Octopus: Enhancing CXL Memory Pods via Sparse Topology (arXiv)

Yuhong Zhong; Fiodar Kazhamiaka; Pantea Zardoshti; Shuwei Teng; Rodrigo Fonseca; Mark D. Hill; Daniel S. Berger

Octopus: Enhancing CXL Memory Pods via Sparse Topology (arXiv)

Yuhong Zhong ,
Fiodar Kazhamiaka ,
Pantea Zardoshti ,
Shuwei Teng ,
Rodrigo Fonseca ,
Mark D. Hill ,
Daniel S. Berger

January 2025

arXiv

Download BibTex

The Compute Express Link (CXL) interconnect enables compute”pods”that pool memory across servers to reduce cost and improve efficiency. These pods also facilitate pairwise communication whose needs conflict with pooling. Importantly, existing pod designs are small or require indirection through expensive switches. These conventional designs implicitly assume that pods must fully connect all servers to all CXL pooling devices. This paper breaks with this conventional wisdom by introducing Octopus pods. Octopus directly connects servers to low-port-count CXL pooling devices (e.g., 4 ports) yet scales to large pods without switches by constructing a sparse CXL topology in which each pooling device connects to a carefully chosen subset of servers. Octopus explicitly balances”overlap”, where two servers connect to the same pooling device: overlap reduces pooling efficiency but enables low-latency communication.
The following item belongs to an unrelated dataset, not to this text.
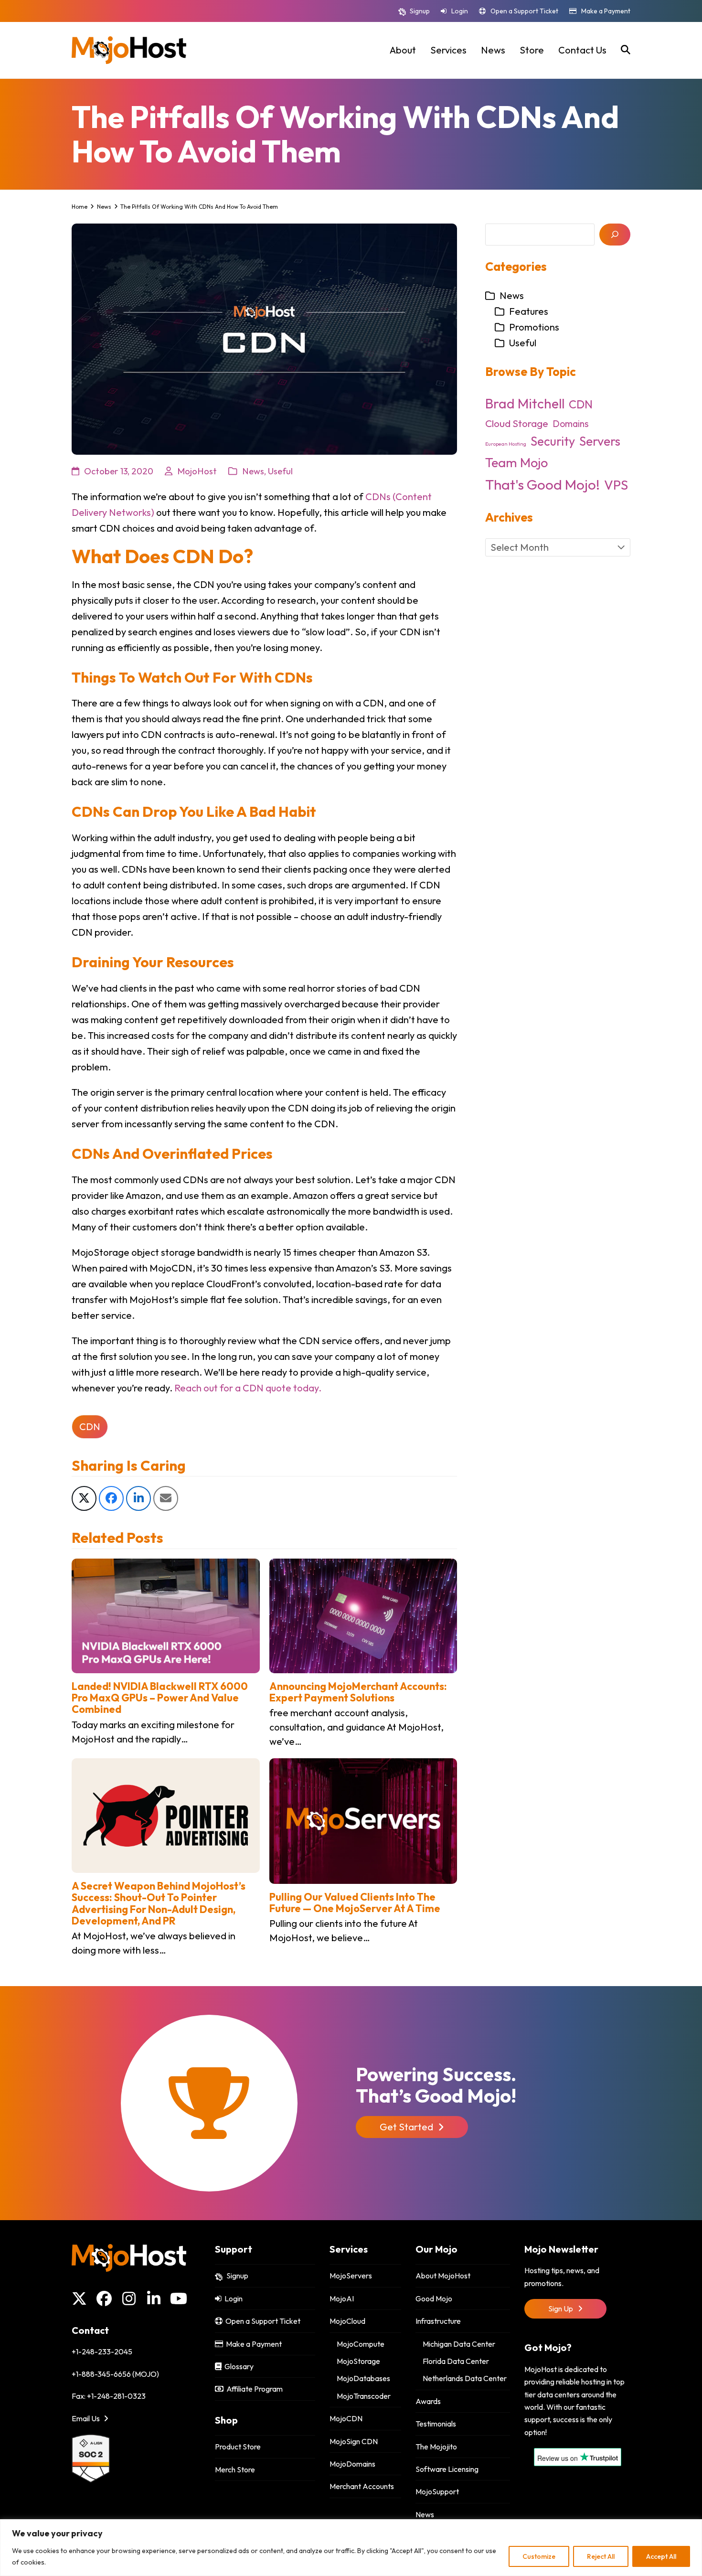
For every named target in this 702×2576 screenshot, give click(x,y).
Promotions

Octopus resolves this tension by grouping servers into”islands”with low-latency intra-island communication and interconnecting islands to favor pooling. We build a three-server CXL pod prototype and simulate scaled pods with 96 servers under measured device characteristics and physical constraints (1.5 m copper cables). On hardware, Octopus RPCs are 3.2x faster than in-rack RDMA and 2.4x faster than CXL switches. In simulation, Octopus achieves net server cost savings of 3-5.4% whereas CXL switches result in a net cost increase.